_Instructions to follow_. Only the closing stretch of the material belongs in the answer: the line containing "Select the Active tab" and every line after it, copied exactly.

_Data for review_.
• • •

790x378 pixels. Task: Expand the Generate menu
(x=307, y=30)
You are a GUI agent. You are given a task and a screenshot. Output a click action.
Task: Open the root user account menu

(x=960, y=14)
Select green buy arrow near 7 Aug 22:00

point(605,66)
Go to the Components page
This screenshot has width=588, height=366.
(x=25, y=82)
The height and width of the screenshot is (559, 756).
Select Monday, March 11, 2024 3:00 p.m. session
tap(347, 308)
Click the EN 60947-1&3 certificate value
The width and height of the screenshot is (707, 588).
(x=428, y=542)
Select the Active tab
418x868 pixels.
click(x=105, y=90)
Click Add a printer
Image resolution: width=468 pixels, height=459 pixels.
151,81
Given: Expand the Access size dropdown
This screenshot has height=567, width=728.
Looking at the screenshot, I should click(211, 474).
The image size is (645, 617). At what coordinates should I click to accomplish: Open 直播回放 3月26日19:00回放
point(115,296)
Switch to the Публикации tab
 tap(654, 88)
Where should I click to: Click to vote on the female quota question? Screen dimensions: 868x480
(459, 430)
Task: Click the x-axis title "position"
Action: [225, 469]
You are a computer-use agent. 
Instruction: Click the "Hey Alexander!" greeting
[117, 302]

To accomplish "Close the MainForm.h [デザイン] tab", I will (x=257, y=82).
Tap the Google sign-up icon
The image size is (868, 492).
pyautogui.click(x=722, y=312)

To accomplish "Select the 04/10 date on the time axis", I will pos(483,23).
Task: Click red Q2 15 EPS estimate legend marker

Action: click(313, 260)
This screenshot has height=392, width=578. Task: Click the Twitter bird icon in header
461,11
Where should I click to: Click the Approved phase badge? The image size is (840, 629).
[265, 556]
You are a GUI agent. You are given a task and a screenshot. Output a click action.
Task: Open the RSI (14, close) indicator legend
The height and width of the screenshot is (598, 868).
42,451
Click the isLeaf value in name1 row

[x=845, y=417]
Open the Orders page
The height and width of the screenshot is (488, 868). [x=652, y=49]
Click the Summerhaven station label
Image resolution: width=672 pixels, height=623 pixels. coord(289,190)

• • •

_Problem solution_.
Select the Active tab
418x868 pixels.
click(x=105, y=90)
Click Add a printer
Image resolution: width=468 pixels, height=459 pixels.
151,81
Given: Expand the Access size dropdown
This screenshot has height=567, width=728.
Looking at the screenshot, I should click(211, 474).
The image size is (645, 617). At what coordinates should I click to accomplish: Open 直播回放 3月26日19:00回放
point(115,296)
Switch to the Публикации tab
 tap(654, 88)
Where should I click to: Click to vote on the female quota question? Screen dimensions: 868x480
(459, 430)
Task: Click the x-axis title "position"
Action: [225, 469]
You are a computer-use agent. 
Instruction: Click the "Hey Alexander!" greeting
[117, 302]

To accomplish "Close the MainForm.h [デザイン] tab", I will (x=257, y=82).
Tap the Google sign-up icon
The image size is (868, 492).
pyautogui.click(x=722, y=312)

To accomplish "Select the 04/10 date on the time axis", I will pos(483,23).
Task: Click red Q2 15 EPS estimate legend marker

Action: click(313, 260)
This screenshot has height=392, width=578. Task: Click the Twitter bird icon in header
461,11
Where should I click to: Click the Approved phase badge? The image size is (840, 629).
[265, 556]
You are a GUI agent. You are given a task and a screenshot. Output a click action.
Task: Open the RSI (14, close) indicator legend
The height and width of the screenshot is (598, 868).
42,451
Click the isLeaf value in name1 row

[x=845, y=417]
Open the Orders page
The height and width of the screenshot is (488, 868). [x=652, y=49]
Click the Summerhaven station label
Image resolution: width=672 pixels, height=623 pixels. coord(289,190)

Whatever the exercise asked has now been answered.